In short it is now easier to demonstrate that something is likely to happen. The impact of this decision is far reaching as it will reduce the Richmond effect (see earlier posts on recurrence) that has lead to so many cases falling at the ‘likely to last 12 month hurdle’. I have succeeded twice in the last year for Respondent’s on this point and doubt whether I would get the same result after Mrs Boyle. Conversely I have had to advise a Claimant to drop part of her disability claim because of the 51% test then being applied by Tribunals.

The balance has now shifted back in favour of disabled employees and it is likely to swing further in the next 12 months. Perhaps we can now get back to focusing on the factual namely justification defences rather than legal barriers erected by clever lawyers!

Am I happier? Well being a lawyer I find the concept of 'could well happen' a bit more difficult than 51% but I am sure I will get used to it.


Peter D
SCA Packaging Limited v Boyle [2009] UKHL 37
Richmond Adult Comunity College v Mcdougall [2008] EWCA Civ 4

Thursday, 9 July 2009

Keeping up

Sorry the blog has been left throughout June but I do have the excuse of a holiday and other more pressing work matters.

I will try and do better!

Peter D

Beyond employment law?

Like buses interesting problems seem to come along in three’s.

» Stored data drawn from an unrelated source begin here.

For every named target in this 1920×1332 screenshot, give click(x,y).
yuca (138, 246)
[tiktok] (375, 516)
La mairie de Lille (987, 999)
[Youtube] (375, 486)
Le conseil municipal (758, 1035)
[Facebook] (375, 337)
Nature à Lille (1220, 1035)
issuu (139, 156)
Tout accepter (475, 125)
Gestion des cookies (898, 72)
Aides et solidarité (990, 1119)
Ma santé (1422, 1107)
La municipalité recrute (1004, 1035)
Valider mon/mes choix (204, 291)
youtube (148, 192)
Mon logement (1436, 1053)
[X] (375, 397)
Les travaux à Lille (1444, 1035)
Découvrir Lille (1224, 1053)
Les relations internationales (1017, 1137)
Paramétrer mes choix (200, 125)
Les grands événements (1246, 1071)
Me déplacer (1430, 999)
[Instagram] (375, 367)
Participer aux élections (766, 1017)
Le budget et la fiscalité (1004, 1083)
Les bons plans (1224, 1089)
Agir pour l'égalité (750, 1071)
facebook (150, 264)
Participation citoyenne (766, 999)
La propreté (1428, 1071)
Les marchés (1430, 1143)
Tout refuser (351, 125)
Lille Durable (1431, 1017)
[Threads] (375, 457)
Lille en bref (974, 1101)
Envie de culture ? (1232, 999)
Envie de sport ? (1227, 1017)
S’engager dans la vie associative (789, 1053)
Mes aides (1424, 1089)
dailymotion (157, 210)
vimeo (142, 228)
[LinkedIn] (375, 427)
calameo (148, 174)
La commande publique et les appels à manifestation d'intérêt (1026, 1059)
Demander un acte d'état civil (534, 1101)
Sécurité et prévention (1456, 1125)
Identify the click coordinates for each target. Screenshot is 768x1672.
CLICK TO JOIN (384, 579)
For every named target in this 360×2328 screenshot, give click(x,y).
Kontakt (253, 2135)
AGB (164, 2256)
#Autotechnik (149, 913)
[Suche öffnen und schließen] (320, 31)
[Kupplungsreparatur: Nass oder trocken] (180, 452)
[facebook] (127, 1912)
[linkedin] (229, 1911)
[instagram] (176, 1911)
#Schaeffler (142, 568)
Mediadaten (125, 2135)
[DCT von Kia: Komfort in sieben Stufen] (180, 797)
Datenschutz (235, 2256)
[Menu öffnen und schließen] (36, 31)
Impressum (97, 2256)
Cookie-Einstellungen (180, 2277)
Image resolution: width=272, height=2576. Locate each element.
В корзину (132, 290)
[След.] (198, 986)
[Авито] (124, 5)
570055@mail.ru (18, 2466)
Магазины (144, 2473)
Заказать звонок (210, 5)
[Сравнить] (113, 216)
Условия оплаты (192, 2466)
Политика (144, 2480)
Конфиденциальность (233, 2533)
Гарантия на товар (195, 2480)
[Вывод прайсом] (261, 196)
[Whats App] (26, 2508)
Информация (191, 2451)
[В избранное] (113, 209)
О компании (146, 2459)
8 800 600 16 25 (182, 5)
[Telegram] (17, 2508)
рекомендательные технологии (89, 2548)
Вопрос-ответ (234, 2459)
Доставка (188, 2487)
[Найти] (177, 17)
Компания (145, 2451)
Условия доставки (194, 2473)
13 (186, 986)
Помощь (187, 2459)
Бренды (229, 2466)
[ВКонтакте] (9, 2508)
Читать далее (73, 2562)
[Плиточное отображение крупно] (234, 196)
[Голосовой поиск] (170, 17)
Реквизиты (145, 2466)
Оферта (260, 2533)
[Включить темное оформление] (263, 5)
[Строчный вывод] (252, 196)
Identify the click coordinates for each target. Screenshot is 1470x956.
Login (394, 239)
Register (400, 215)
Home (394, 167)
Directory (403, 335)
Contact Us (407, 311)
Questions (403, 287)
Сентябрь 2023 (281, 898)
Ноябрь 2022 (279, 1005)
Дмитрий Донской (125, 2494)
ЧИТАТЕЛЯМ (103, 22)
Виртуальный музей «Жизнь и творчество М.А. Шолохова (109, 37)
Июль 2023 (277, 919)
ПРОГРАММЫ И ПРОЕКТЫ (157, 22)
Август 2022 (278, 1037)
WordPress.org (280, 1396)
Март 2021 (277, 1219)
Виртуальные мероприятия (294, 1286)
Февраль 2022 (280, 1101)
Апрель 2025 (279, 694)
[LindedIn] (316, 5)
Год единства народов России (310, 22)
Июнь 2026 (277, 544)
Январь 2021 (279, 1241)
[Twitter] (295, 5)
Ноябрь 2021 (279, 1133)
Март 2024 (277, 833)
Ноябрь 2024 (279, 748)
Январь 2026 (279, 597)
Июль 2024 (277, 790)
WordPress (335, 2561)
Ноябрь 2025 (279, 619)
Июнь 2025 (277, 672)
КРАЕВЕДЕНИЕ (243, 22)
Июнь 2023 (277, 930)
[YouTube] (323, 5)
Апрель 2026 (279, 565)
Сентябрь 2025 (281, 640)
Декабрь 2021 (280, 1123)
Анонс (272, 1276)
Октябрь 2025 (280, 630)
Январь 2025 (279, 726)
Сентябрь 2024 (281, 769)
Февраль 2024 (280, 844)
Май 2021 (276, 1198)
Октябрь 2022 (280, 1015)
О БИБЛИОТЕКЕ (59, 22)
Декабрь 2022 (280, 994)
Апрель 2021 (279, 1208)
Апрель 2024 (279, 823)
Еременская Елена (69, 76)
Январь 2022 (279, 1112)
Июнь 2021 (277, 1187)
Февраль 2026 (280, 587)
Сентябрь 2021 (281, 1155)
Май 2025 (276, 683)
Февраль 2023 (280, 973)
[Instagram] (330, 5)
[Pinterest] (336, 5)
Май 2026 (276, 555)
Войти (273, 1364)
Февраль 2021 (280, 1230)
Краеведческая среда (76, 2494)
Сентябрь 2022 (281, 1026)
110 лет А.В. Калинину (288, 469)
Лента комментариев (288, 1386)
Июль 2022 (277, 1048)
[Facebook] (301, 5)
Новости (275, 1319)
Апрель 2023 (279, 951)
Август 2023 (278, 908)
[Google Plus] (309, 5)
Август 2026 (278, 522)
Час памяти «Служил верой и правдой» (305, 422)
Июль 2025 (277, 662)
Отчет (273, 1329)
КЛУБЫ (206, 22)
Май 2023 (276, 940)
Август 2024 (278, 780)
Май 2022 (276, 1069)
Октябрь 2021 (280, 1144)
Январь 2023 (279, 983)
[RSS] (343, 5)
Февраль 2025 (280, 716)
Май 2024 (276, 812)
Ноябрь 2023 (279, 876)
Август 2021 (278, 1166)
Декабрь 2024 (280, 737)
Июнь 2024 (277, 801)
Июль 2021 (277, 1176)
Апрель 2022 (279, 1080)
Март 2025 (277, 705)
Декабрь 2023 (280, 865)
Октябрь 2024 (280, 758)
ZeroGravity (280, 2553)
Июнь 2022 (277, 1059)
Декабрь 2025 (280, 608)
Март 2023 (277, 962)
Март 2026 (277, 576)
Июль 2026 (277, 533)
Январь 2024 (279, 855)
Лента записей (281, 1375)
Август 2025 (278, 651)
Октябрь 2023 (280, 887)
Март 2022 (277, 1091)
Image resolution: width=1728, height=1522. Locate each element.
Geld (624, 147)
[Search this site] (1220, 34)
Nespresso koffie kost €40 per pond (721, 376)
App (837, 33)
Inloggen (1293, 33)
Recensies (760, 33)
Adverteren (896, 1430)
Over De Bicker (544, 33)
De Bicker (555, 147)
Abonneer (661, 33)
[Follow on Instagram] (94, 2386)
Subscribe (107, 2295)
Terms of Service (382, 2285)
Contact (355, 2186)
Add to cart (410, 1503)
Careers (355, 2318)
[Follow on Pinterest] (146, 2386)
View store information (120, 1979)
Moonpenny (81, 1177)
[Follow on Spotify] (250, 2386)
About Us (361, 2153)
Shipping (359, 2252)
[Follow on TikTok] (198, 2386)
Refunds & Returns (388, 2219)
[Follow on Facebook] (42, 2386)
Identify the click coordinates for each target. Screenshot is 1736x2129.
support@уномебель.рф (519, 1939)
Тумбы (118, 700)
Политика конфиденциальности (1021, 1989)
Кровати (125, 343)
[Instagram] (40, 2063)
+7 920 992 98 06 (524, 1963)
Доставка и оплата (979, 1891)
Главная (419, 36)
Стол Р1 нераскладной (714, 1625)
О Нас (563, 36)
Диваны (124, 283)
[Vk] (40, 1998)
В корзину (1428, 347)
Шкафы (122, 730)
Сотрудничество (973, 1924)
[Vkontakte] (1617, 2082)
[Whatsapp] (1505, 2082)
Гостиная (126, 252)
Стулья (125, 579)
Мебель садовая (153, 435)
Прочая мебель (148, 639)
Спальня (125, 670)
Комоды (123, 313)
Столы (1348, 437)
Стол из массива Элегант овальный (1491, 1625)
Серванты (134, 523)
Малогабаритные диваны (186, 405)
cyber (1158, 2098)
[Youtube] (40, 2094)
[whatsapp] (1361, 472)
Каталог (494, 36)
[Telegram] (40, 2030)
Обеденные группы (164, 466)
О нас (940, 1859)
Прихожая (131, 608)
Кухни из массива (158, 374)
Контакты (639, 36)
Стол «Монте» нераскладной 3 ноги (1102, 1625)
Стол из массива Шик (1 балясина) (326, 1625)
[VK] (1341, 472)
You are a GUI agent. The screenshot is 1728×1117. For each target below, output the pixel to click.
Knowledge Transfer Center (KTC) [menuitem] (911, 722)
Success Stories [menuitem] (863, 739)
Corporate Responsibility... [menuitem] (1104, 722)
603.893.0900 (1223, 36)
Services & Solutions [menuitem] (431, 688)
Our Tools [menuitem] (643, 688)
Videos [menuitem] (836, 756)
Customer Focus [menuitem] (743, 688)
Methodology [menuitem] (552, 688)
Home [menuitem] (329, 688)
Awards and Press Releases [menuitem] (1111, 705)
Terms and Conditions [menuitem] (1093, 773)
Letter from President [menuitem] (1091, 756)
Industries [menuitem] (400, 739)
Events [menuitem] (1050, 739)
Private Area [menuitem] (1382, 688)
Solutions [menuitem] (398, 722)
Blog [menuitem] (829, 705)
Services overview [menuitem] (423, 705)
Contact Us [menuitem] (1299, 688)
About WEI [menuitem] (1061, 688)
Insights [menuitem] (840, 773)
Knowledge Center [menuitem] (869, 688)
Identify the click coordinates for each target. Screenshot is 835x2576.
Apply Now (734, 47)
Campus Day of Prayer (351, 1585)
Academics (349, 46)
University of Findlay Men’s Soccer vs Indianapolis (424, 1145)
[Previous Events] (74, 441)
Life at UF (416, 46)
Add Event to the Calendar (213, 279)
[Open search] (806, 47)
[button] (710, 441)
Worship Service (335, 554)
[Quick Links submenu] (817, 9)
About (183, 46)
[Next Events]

My second issue arose when I was asked to give some guidance on the dividing line between an employee and partner. I realised that although I knew the basic principles as to employed/self-employed I did not actually know how it had been applied to partners.

To my aid came the recent EAT case of Kovats. This is interesting because it sets up a two stage test in determining employment status. The first stage is to ask whether the person is or is not a partner (note no direct comparison with employment status or any other status – see Section 4(4) of the Limited Liability Partnerships Act 2000. Only once it has been determined that the person is not a partner do you then go on to decide what that person’s status is applying the usual Ready Mix Concrete test.

Spending one’s whole working life looking at employment law does sometimes lead you to believe that all areas of law are subject to the same jurisprudence and subservient to what must be the right way, the employment law way. This case is a timely reminder that there is more law out there!

I shall deal with the third case in a few weeks time – it will deal with the ‘likely’ issue (see earlier posts) which has now been determined by the House of Lords!

Peter D

KOVATS V TIFO MANAGEMENT LLP & THE FAMILY GROUP OF COMPANIES UKEAT 0357/08

http://www.employmentappeals.gov.uk/Public/Upload/08_0357rjfhLBZT.doc

Oops!

Age discrimination is we are told going to be a growth area of discrimination in the future. One area where no growth was expected was recruitment over the NRA (normal retirement age) because there is a cut off of not having to recruit people who are above NRA (see ADR Regs 7( 1)(a) + (c) & (4)).

What many people have not realised is that if you actually recruit someone who is over your NRA and then try to dismiss them you ARE going to face problems. You could of course go down the retirement route of giving notice but this takes time. But what if you recruited someone by mistake not realising that they were over your normal age of retirement?

This is the problem facing one of my clients and I am not sure there is an easy answer. It seems to me that the dismissal will need to be justified and simply stating that the employee is over your NRA may not be enough. This may not be a problem that is likely to arise on a regular basis but it is a conundrum that I am presently working on and I have not yet found a wholly satisfactory answer for the employer.